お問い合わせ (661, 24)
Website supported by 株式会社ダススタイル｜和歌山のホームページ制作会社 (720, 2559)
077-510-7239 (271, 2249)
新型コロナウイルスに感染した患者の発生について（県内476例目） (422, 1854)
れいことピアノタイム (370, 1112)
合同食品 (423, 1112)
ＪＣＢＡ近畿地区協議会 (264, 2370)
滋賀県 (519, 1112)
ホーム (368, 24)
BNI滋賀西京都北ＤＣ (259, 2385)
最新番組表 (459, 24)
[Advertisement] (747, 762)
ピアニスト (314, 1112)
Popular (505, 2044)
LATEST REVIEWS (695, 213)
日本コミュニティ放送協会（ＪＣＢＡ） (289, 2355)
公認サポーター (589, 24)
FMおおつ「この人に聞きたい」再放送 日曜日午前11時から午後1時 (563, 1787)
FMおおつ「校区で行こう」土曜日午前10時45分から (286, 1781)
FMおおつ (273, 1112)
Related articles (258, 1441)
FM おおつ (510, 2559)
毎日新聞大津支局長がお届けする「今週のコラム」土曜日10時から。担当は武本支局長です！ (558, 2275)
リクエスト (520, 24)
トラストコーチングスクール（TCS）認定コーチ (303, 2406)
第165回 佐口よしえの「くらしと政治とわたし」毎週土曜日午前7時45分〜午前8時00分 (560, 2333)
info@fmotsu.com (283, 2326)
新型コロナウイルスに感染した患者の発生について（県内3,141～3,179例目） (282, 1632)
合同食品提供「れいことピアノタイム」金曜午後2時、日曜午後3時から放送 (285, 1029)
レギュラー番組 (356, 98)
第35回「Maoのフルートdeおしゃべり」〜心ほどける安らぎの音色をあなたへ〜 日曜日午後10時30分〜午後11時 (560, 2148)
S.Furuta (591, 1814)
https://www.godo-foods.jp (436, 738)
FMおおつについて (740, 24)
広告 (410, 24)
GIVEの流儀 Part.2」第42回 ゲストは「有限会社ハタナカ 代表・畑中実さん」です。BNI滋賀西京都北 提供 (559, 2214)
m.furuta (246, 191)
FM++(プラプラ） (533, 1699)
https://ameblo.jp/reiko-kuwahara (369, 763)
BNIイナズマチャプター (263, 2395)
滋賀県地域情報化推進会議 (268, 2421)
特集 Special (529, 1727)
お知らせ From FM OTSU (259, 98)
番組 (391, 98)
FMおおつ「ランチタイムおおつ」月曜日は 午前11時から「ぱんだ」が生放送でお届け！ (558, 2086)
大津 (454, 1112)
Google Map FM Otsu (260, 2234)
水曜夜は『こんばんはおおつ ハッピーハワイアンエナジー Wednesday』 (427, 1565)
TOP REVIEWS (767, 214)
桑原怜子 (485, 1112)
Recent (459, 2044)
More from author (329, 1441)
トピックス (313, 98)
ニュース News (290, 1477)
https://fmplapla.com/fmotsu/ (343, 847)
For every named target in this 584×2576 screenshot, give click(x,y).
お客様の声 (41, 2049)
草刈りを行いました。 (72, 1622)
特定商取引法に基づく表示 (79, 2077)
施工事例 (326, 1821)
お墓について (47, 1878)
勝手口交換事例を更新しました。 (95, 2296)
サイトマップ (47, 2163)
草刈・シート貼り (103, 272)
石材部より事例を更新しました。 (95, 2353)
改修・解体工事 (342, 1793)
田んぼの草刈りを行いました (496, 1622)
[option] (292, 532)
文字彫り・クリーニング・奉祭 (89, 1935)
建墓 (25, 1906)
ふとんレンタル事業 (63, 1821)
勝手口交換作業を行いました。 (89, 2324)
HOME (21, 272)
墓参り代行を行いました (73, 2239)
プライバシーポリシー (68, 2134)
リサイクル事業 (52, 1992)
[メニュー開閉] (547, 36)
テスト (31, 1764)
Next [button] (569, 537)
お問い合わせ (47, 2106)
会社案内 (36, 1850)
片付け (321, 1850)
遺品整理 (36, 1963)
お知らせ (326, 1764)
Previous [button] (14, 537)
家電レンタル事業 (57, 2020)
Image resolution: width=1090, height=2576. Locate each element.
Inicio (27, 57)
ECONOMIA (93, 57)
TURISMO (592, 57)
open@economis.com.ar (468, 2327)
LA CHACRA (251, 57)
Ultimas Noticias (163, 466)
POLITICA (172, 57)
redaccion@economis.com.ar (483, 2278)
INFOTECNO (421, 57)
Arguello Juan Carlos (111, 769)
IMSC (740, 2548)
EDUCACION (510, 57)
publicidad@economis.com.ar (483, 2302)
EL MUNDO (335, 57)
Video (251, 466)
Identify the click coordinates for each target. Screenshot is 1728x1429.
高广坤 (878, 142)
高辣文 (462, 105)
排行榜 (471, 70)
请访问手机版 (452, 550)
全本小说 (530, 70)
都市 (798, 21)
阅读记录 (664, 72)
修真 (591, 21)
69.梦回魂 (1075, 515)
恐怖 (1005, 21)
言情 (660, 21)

+ + + + +

• **WHAT IS NEEDED**: Retype, without any change, every line from the one with "TURISMO (592, 57)" to the bottom of the listing.

• **ANSWER TO THE EXERCISE**:
TURISMO (592, 57)
open@economis.com.ar (468, 2327)
LA CHACRA (251, 57)
Ultimas Noticias (163, 466)
POLITICA (172, 57)
redaccion@economis.com.ar (483, 2278)
INFOTECNO (421, 57)
Arguello Juan Carlos (111, 769)
IMSC (740, 2548)
EDUCACION (510, 57)
publicidad@economis.com.ar (483, 2302)
EL MUNDO (335, 57)
Video (251, 466)
Identify the click coordinates for each target. Screenshot is 1728x1429.
高广坤 (878, 142)
高辣文 (462, 105)
排行榜 (471, 70)
请访问手机版 (452, 550)
全本小说 (530, 70)
都市 (798, 21)
阅读记录 (664, 72)
修真 (591, 21)
69.梦回魂 (1075, 515)
恐怖 (1005, 21)
言情 (660, 21)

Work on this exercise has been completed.